Louis Taylor (born May 12, 1979) is an American mixed martial artist currently competing in the welterweight division of the Professional Fighters League. A professional competitor since 2007, Taylor has also formerly competed for Strikeforce and Bellator. He is the first PFL Middleweight Tournament champion.

Background
Born and raised in the heart of Chicago's South Side, Taylor learned to defend himself from a young age. After being arrested at around age 16 for fighting a group of four gang members attacking him (and breaking an assailant's collarbone), Taylor was introduced to a high school wrestling coach and former Olympic alternate Ken Binge, by his pastor. Taylor, a sophomore at the time, later moved in with an uncle so that he could attend the school and compete. Highly talented, Taylor was a two-time state qualifier, and became the first competitor from a Chicago public school to compete in the state tournament. He later went on to wrestle for Lassen Community College in Susanville, California. At-then junior college powerhouse Lassen, Taylor was introduced to MMA and wrestled for two seasons before transferring to Eastern Illinois University. Competing at 174 lbs. under legendary former UFC champion and EIU coach Matt Hughes, Taylor excelled. Later, Taylor returned to Chicago to coach his former high school team, before transitioning to MMA at the age of 28.

Mixed martial arts career

Early career
Taylor had three amateur fights before making his professional debut in 2007 as a Light Heavyweight. Taylor compiled a record of 4-0 before debuting for Strikeforce.

The Ultimate Fighter
Taylor was at the tryouts for The Ultimate Fighter 13 on November 4, 2010. He did not make the final cast to get onto the show which debuted on March 30, 2011.

Strikeforce
Taylor made his Strikeforce debut at Strikeforce: Fedor vs. Rogers on November 7, 2009 against Nate Moore and was defeated via submission due to punches in the second round.

He would make his next appearance for the promotion in the main event of Strikeforce Challengers: Riggs vs. Taylor on August 13, 2010 against former WEC Welterweight Champion Joe Riggs and was defeated via submission due to punches in the third round.

Combat USA
Taylor fought Jason Louck on May 14, 2011 to determine the Middleweight Combat USA State Champion of Illinois. Taylor won the fight by submission (strikes) and was then supposed to face the Middleweight Combat USA State Champion of Wisconsin, Herbert Goodman. Unfortunately, Taylor Combat USA would not release Taylor from his contract.

Bellator Fighting Championships
Taylor first fought for Bellator at Bellator 14 on April 15, 2010 and won by KO due to a head kick in the first round over Ryan Sturdy.

Taylor fought for the promotion again on December 14, 2012 at Bellator 84 against UFC veteran Joe Vedepo. Taylor defeated Vedepo via first-round knockout.

Data records.
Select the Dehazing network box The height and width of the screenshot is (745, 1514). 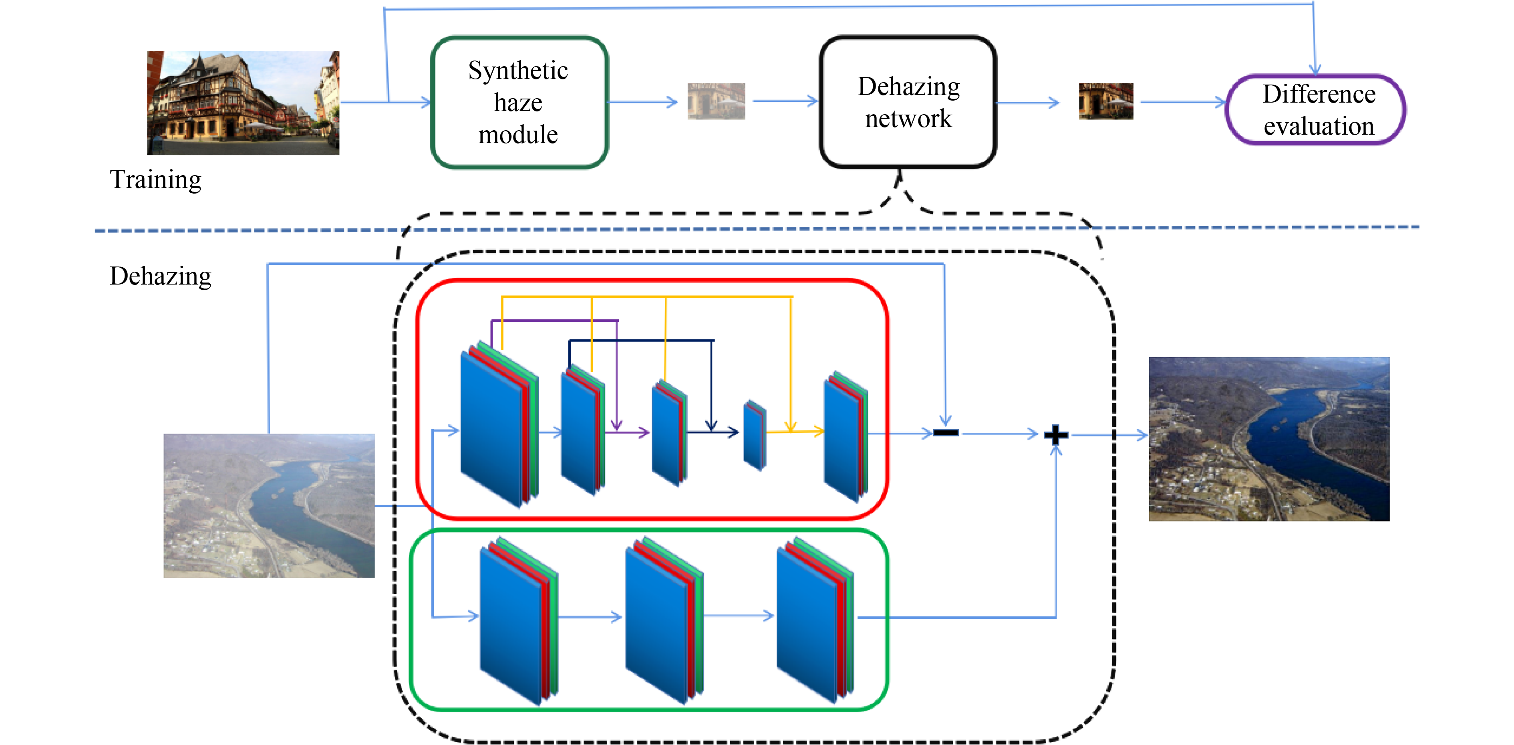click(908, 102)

--

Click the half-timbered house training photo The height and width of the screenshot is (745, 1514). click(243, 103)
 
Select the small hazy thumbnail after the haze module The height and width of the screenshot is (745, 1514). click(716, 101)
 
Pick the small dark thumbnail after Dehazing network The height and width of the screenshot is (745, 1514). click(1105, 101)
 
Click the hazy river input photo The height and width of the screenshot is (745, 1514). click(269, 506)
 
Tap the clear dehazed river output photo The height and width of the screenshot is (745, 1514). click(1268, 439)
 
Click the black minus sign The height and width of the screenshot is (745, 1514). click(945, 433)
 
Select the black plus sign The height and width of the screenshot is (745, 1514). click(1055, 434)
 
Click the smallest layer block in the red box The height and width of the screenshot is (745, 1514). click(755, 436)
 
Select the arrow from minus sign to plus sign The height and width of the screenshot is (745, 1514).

Stated exercise A. Quote the passage of the article on Louis Taylor from "Bellator Fighting Championships" through "over Ryan Sturdy.", inclusive.
Stated exercise B. From the records, print the lines from the one holding "Click the smallest" through the one holding "Select the arrow", inclusive.
The records are unrelated to the article on Louis Taylor.

Correct result A.
Bellator Fighting Championships
Taylor first fought for Bellator at Bellator 14 on April 15, 2010 and won by KO due to a head kick in the first round over Ryan Sturdy.

Correct result B.
Click the smallest layer block in the red box The height and width of the screenshot is (745, 1514). click(755, 436)
 
Select the arrow from minus sign to plus sign The height and width of the screenshot is (745, 1514).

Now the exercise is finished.